• **Records for the exercise**:
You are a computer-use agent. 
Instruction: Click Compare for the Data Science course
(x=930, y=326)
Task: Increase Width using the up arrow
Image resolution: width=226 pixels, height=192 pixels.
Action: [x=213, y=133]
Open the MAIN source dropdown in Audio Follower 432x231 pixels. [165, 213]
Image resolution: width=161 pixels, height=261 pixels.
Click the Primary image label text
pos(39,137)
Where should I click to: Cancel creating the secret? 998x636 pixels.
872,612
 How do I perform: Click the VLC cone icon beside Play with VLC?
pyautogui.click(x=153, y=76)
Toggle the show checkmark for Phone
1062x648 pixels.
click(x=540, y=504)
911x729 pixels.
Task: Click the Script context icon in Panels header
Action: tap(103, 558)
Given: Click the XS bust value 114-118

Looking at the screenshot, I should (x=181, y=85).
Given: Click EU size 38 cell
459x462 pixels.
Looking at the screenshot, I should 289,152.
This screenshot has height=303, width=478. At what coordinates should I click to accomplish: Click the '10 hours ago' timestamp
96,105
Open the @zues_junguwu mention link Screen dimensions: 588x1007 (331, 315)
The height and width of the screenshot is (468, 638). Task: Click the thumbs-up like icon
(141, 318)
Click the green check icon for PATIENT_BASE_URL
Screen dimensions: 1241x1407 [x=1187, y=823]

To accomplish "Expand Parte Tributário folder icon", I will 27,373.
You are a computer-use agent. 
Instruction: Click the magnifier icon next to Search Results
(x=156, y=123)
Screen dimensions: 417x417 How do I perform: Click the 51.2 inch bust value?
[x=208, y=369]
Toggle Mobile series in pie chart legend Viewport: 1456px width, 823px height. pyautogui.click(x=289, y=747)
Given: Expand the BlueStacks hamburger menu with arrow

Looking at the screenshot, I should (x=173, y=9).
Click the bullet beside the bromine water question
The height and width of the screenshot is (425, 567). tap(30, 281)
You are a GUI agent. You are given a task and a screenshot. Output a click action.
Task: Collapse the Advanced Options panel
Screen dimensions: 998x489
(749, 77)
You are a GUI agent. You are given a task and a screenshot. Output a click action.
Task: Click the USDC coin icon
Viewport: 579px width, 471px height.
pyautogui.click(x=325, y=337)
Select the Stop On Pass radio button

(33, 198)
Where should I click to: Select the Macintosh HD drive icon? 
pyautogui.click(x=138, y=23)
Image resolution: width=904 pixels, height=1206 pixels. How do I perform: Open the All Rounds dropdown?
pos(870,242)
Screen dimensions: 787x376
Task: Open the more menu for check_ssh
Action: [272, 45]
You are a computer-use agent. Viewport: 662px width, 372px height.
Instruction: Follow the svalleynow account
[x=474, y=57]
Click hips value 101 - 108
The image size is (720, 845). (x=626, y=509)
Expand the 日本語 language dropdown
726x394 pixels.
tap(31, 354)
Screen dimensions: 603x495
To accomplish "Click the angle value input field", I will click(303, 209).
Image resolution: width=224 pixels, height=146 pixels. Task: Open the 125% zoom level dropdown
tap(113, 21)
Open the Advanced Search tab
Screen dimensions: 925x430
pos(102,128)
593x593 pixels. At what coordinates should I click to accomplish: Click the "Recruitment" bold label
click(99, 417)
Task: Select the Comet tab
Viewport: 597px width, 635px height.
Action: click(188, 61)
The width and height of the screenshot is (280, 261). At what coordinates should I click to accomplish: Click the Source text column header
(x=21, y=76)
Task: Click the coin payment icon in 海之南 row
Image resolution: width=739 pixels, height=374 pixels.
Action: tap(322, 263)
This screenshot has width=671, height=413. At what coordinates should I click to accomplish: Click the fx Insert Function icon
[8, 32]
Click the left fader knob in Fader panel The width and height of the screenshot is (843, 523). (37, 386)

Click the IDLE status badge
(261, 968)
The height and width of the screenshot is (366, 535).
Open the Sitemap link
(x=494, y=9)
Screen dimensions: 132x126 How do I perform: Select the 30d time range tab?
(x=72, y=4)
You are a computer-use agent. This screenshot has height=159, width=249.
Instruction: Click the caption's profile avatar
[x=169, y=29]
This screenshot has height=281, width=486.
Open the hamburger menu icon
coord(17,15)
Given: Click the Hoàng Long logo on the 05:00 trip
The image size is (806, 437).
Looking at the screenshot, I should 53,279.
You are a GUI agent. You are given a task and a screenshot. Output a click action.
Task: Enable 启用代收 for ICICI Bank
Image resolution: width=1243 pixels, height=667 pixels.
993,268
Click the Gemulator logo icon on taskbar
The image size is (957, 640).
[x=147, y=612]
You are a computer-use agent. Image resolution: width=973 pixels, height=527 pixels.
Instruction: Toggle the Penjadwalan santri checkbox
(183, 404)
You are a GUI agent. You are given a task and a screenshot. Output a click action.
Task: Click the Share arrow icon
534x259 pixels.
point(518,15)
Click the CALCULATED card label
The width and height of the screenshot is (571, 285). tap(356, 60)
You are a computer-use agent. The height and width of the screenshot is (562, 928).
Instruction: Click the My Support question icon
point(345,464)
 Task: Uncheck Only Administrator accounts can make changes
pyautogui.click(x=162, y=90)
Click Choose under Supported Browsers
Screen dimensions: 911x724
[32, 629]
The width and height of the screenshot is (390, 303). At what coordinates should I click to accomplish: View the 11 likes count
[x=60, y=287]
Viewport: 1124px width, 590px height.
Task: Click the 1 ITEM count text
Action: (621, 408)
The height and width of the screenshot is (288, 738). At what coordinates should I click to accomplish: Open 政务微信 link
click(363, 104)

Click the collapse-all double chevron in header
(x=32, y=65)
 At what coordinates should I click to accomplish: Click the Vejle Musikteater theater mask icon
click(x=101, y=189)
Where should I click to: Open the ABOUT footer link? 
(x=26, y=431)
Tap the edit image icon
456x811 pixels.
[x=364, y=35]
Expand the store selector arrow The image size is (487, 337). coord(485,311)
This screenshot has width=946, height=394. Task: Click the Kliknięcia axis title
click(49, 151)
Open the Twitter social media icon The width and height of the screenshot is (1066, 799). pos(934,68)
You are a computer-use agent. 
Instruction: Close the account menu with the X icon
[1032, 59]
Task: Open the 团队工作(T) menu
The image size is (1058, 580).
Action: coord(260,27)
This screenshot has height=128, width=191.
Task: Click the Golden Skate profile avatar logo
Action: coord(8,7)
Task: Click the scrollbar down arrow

• **What the exercise asks**: Taking care to miss no line, set down the whole listing above exactly.

• **Result of the task**:
You are a computer-use agent. 
Instruction: Click Compare for the Data Science course
(x=930, y=326)
Task: Increase Width using the up arrow
Image resolution: width=226 pixels, height=192 pixels.
Action: [x=213, y=133]
Open the MAIN source dropdown in Audio Follower 432x231 pixels. [165, 213]
Image resolution: width=161 pixels, height=261 pixels.
Click the Primary image label text
pos(39,137)
Where should I click to: Cancel creating the secret? 998x636 pixels.
872,612
 How do I perform: Click the VLC cone icon beside Play with VLC?
pyautogui.click(x=153, y=76)
Toggle the show checkmark for Phone
1062x648 pixels.
click(x=540, y=504)
911x729 pixels.
Task: Click the Script context icon in Panels header
Action: tap(103, 558)
Given: Click the XS bust value 114-118

Looking at the screenshot, I should (x=181, y=85).
Given: Click EU size 38 cell
459x462 pixels.
Looking at the screenshot, I should 289,152.
This screenshot has height=303, width=478. At what coordinates should I click to accomplish: Click the '10 hours ago' timestamp
96,105
Open the @zues_junguwu mention link Screen dimensions: 588x1007 (331, 315)
The height and width of the screenshot is (468, 638). Task: Click the thumbs-up like icon
(141, 318)
Click the green check icon for PATIENT_BASE_URL
Screen dimensions: 1241x1407 [x=1187, y=823]

To accomplish "Expand Parte Tributário folder icon", I will 27,373.
You are a computer-use agent. 
Instruction: Click the magnifier icon next to Search Results
(x=156, y=123)
Screen dimensions: 417x417 How do I perform: Click the 51.2 inch bust value?
[x=208, y=369]
Toggle Mobile series in pie chart legend Viewport: 1456px width, 823px height. pyautogui.click(x=289, y=747)
Given: Expand the BlueStacks hamburger menu with arrow

Looking at the screenshot, I should (x=173, y=9).
Click the bullet beside the bromine water question
The height and width of the screenshot is (425, 567). tap(30, 281)
You are a GUI agent. You are given a task and a screenshot. Output a click action.
Task: Collapse the Advanced Options panel
Screen dimensions: 998x489
(749, 77)
You are a GUI agent. You are given a task and a screenshot. Output a click action.
Task: Click the USDC coin icon
Viewport: 579px width, 471px height.
pyautogui.click(x=325, y=337)
Select the Stop On Pass radio button

(33, 198)
Where should I click to: Select the Macintosh HD drive icon? 
pyautogui.click(x=138, y=23)
Image resolution: width=904 pixels, height=1206 pixels. How do I perform: Open the All Rounds dropdown?
pos(870,242)
Screen dimensions: 787x376
Task: Open the more menu for check_ssh
Action: [272, 45]
You are a computer-use agent. Viewport: 662px width, 372px height.
Instruction: Follow the svalleynow account
[x=474, y=57]
Click hips value 101 - 108
The image size is (720, 845). (x=626, y=509)
Expand the 日本語 language dropdown
726x394 pixels.
tap(31, 354)
Screen dimensions: 603x495
To accomplish "Click the angle value input field", I will click(303, 209).
Image resolution: width=224 pixels, height=146 pixels. Task: Open the 125% zoom level dropdown
tap(113, 21)
Open the Advanced Search tab
Screen dimensions: 925x430
pos(102,128)
593x593 pixels. At what coordinates should I click to accomplish: Click the "Recruitment" bold label
click(99, 417)
Task: Select the Comet tab
Viewport: 597px width, 635px height.
Action: click(188, 61)
The width and height of the screenshot is (280, 261). At what coordinates should I click to accomplish: Click the Source text column header
(x=21, y=76)
Task: Click the coin payment icon in 海之南 row
Image resolution: width=739 pixels, height=374 pixels.
Action: tap(322, 263)
This screenshot has width=671, height=413. At what coordinates should I click to accomplish: Click the fx Insert Function icon
[8, 32]
Click the left fader knob in Fader panel The width and height of the screenshot is (843, 523). (37, 386)

Click the IDLE status badge
(261, 968)
The height and width of the screenshot is (366, 535).
Open the Sitemap link
(x=494, y=9)
Screen dimensions: 132x126 How do I perform: Select the 30d time range tab?
(x=72, y=4)
You are a computer-use agent. This screenshot has height=159, width=249.
Instruction: Click the caption's profile avatar
[x=169, y=29]
This screenshot has height=281, width=486.
Open the hamburger menu icon
coord(17,15)
Given: Click the Hoàng Long logo on the 05:00 trip
The image size is (806, 437).
Looking at the screenshot, I should 53,279.
You are a GUI agent. You are given a task and a screenshot. Output a click action.
Task: Enable 启用代收 for ICICI Bank
Image resolution: width=1243 pixels, height=667 pixels.
993,268
Click the Gemulator logo icon on taskbar
The image size is (957, 640).
[x=147, y=612]
You are a computer-use agent. Image resolution: width=973 pixels, height=527 pixels.
Instruction: Toggle the Penjadwalan santri checkbox
(183, 404)
You are a GUI agent. You are given a task and a screenshot. Output a click action.
Task: Click the Share arrow icon
534x259 pixels.
point(518,15)
Click the CALCULATED card label
The width and height of the screenshot is (571, 285). tap(356, 60)
You are a computer-use agent. The height and width of the screenshot is (562, 928).
Instruction: Click the My Support question icon
point(345,464)
 Task: Uncheck Only Administrator accounts can make changes
pyautogui.click(x=162, y=90)
Click Choose under Supported Browsers
Screen dimensions: 911x724
[32, 629]
The width and height of the screenshot is (390, 303). At what coordinates should I click to accomplish: View the 11 likes count
[x=60, y=287]
Viewport: 1124px width, 590px height.
Task: Click the 1 ITEM count text
Action: (621, 408)
The height and width of the screenshot is (288, 738). At what coordinates should I click to accomplish: Open 政务微信 link
click(363, 104)

Click the collapse-all double chevron in header
(x=32, y=65)
 At what coordinates should I click to accomplish: Click the Vejle Musikteater theater mask icon
click(x=101, y=189)
Where should I click to: Open the ABOUT footer link? 
(x=26, y=431)
Tap the edit image icon
456x811 pixels.
[x=364, y=35]
Expand the store selector arrow The image size is (487, 337). coord(485,311)
This screenshot has width=946, height=394. Task: Click the Kliknięcia axis title
click(49, 151)
Open the Twitter social media icon The width and height of the screenshot is (1066, 799). pos(934,68)
You are a computer-use agent. 
Instruction: Close the account menu with the X icon
[1032, 59]
Task: Open the 团队工作(T) menu
The image size is (1058, 580).
Action: coord(260,27)
This screenshot has height=128, width=191.
Task: Click the Golden Skate profile avatar logo
Action: coord(8,7)
Task: Click the scrollbar down arrow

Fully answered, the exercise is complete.